To be done:
Please put the lines from the one containing "Screen dimensions: 717x314" through the one containing "pyautogui.click(x=97, y=315)" into a two-column CSV with the headers instruction and answer. Give one row per instruction, quote each field, and replace line breaks with spaces.

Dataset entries
[BEGIN]
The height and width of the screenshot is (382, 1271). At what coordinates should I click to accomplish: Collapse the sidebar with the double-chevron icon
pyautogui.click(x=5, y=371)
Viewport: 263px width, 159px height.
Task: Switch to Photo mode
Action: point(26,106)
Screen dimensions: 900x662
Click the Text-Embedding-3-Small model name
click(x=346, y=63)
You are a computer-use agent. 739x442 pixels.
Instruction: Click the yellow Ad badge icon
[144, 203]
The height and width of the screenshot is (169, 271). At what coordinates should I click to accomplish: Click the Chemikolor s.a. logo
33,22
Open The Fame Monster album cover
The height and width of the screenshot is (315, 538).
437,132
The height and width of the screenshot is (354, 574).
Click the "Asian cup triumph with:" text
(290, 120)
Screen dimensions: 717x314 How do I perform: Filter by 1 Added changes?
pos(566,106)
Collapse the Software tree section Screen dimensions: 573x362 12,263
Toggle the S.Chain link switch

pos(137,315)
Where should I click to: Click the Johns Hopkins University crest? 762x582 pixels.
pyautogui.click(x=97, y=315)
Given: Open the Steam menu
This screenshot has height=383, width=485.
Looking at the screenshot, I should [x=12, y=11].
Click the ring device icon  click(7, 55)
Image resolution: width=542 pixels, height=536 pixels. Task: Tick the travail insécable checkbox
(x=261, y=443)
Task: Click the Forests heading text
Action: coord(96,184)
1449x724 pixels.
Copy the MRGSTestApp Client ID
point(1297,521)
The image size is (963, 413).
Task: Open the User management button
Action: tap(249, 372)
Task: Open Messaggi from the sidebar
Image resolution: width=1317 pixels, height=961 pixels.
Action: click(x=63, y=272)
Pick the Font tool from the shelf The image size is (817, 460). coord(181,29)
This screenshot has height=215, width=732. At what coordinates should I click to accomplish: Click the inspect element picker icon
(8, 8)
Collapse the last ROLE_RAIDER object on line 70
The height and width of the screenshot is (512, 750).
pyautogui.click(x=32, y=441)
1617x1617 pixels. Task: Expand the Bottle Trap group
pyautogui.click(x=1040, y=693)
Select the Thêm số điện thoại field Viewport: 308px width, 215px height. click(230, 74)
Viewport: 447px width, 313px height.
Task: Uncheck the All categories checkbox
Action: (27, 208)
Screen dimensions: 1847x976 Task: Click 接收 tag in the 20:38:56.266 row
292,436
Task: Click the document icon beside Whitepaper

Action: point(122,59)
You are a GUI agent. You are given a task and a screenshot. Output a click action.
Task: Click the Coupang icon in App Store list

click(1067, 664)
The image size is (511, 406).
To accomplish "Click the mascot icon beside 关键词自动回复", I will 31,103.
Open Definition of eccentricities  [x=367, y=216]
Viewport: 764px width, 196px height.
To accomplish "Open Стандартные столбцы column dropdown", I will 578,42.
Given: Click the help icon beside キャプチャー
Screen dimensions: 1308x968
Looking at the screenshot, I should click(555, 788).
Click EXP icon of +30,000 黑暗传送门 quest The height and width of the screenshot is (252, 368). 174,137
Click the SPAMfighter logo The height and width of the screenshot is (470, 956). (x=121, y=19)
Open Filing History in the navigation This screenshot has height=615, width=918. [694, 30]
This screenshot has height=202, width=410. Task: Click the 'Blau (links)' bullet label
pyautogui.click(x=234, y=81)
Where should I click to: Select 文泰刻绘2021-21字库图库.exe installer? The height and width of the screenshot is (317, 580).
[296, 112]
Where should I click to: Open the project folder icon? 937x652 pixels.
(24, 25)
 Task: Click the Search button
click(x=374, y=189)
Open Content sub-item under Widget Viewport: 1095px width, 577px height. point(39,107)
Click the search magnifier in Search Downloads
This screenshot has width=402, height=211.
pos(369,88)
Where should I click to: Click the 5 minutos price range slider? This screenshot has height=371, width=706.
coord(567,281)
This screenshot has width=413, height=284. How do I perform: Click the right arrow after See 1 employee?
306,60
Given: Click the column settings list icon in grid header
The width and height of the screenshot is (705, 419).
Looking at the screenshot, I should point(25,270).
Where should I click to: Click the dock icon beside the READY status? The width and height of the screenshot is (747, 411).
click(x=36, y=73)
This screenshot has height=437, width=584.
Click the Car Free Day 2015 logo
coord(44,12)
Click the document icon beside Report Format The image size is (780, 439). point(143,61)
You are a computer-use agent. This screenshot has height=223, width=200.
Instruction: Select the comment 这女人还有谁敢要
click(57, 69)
[END]
Result of the task:
instruction,answer
"Screen dimensions: 717x314 How do I perform: Filter by 1 Added changes?","pos(566,106)"
"Collapse the Software tree section Screen dimensions: 573x362","12,263"
"Toggle the S.Chain link switch","pos(137,315)"
"Where should I click to: Click the Johns Hopkins University crest? 762x582 pixels.","pyautogui.click(x=97, y=315)"